_INPUT DATA:_
- Opening Delimiter -
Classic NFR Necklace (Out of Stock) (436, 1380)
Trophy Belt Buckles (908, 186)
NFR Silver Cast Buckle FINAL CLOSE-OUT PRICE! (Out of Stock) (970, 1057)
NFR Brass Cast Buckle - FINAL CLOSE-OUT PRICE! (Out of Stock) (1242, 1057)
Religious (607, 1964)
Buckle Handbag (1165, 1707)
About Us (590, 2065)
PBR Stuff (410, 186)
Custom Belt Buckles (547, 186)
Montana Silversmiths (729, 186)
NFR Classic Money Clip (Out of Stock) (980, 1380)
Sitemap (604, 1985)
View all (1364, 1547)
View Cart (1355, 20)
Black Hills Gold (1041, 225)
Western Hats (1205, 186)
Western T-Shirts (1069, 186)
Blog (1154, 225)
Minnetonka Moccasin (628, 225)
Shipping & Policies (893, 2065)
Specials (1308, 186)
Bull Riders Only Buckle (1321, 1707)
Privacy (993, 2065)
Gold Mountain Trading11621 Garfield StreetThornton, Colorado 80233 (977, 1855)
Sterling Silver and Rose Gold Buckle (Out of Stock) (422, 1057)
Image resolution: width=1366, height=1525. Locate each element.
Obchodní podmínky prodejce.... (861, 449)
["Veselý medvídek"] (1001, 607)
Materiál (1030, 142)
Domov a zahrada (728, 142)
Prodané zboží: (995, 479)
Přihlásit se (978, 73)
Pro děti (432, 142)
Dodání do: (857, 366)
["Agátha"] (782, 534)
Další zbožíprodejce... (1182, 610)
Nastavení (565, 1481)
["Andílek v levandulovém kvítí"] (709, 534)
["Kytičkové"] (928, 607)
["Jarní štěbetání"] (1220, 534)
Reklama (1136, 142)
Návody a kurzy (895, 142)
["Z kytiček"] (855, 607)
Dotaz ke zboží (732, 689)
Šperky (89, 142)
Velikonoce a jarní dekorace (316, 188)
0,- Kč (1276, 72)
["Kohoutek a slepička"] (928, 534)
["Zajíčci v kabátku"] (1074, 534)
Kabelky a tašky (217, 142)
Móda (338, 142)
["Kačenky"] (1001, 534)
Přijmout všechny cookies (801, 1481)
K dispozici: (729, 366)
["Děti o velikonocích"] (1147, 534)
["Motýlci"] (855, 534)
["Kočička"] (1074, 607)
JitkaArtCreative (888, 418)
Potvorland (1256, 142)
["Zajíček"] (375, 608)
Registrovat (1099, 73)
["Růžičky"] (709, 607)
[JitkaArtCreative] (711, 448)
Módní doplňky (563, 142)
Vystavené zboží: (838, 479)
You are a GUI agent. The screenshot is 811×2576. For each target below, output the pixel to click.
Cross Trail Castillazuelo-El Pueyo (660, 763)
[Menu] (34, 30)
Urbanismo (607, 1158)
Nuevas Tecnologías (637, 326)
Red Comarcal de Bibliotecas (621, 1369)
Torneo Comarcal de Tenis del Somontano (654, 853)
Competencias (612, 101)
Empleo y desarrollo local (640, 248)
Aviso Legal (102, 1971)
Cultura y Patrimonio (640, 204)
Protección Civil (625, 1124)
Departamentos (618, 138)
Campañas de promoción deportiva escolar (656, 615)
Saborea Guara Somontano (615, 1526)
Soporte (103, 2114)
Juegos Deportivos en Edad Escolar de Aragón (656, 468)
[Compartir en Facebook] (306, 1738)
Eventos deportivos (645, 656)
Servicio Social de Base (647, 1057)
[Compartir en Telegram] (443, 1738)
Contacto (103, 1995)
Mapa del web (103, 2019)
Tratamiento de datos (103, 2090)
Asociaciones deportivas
- Closing Delimiter -
In your response, reproduce the records exactly, every one.

_ANSWER BOX:_
Classic NFR Necklace (Out of Stock) (436, 1380)
Trophy Belt Buckles (908, 186)
NFR Silver Cast Buckle FINAL CLOSE-OUT PRICE! (Out of Stock) (970, 1057)
NFR Brass Cast Buckle - FINAL CLOSE-OUT PRICE! (Out of Stock) (1242, 1057)
Religious (607, 1964)
Buckle Handbag (1165, 1707)
About Us (590, 2065)
PBR Stuff (410, 186)
Custom Belt Buckles (547, 186)
Montana Silversmiths (729, 186)
NFR Classic Money Clip (Out of Stock) (980, 1380)
Sitemap (604, 1985)
View all (1364, 1547)
View Cart (1355, 20)
Black Hills Gold (1041, 225)
Western Hats (1205, 186)
Western T-Shirts (1069, 186)
Blog (1154, 225)
Minnetonka Moccasin (628, 225)
Shipping & Policies (893, 2065)
Specials (1308, 186)
Bull Riders Only Buckle (1321, 1707)
Privacy (993, 2065)
Gold Mountain Trading11621 Garfield StreetThornton, Colorado 80233 (977, 1855)
Sterling Silver and Rose Gold Buckle (Out of Stock) (422, 1057)
Image resolution: width=1366, height=1525. Locate each element.
Obchodní podmínky prodejce.... (861, 449)
["Veselý medvídek"] (1001, 607)
Materiál (1030, 142)
Domov a zahrada (728, 142)
Prodané zboží: (995, 479)
Přihlásit se (978, 73)
Pro děti (432, 142)
Dodání do: (857, 366)
["Agátha"] (782, 534)
Další zbožíprodejce... (1182, 610)
Nastavení (565, 1481)
["Andílek v levandulovém kvítí"] (709, 534)
["Kytičkové"] (928, 607)
["Jarní štěbetání"] (1220, 534)
Reklama (1136, 142)
Návody a kurzy (895, 142)
["Z kytiček"] (855, 607)
Dotaz ke zboží (732, 689)
Šperky (89, 142)
Velikonoce a jarní dekorace (316, 188)
0,- Kč (1276, 72)
["Kohoutek a slepička"] (928, 534)
["Zajíčci v kabátku"] (1074, 534)
Kabelky a tašky (217, 142)
Móda (338, 142)
["Kačenky"] (1001, 534)
Přijmout všechny cookies (801, 1481)
K dispozici: (729, 366)
["Děti o velikonocích"] (1147, 534)
["Motýlci"] (855, 534)
["Kočička"] (1074, 607)
JitkaArtCreative (888, 418)
Potvorland (1256, 142)
["Zajíček"] (375, 608)
Registrovat (1099, 73)
["Růžičky"] (709, 607)
[JitkaArtCreative] (711, 448)
Módní doplňky (563, 142)
Vystavené zboží: (838, 479)
You are a GUI agent. The screenshot is 811×2576. For each target below, output the pixel to click.
Cross Trail Castillazuelo-El Pueyo (660, 763)
[Menu] (34, 30)
Urbanismo (607, 1158)
Nuevas Tecnologías (637, 326)
Red Comarcal de Bibliotecas (621, 1369)
Torneo Comarcal de Tenis del Somontano (654, 853)
Competencias (612, 101)
Empleo y desarrollo local (640, 248)
Aviso Legal (102, 1971)
Cultura y Patrimonio (640, 204)
Protección Civil (625, 1124)
Departamentos (618, 138)
Campañas de promoción deportiva escolar (656, 615)
Saborea Guara Somontano (615, 1526)
Soporte (103, 2114)
Juegos Deportivos en Edad Escolar de Aragón (656, 468)
[Compartir en Facebook] (306, 1738)
Eventos deportivos (645, 656)
Servicio Social de Base (647, 1057)
[Compartir en Telegram] (443, 1738)
Contacto (103, 1995)
Mapa del web (103, 2019)
Tratamiento de datos (103, 2090)
Asociaciones deportivas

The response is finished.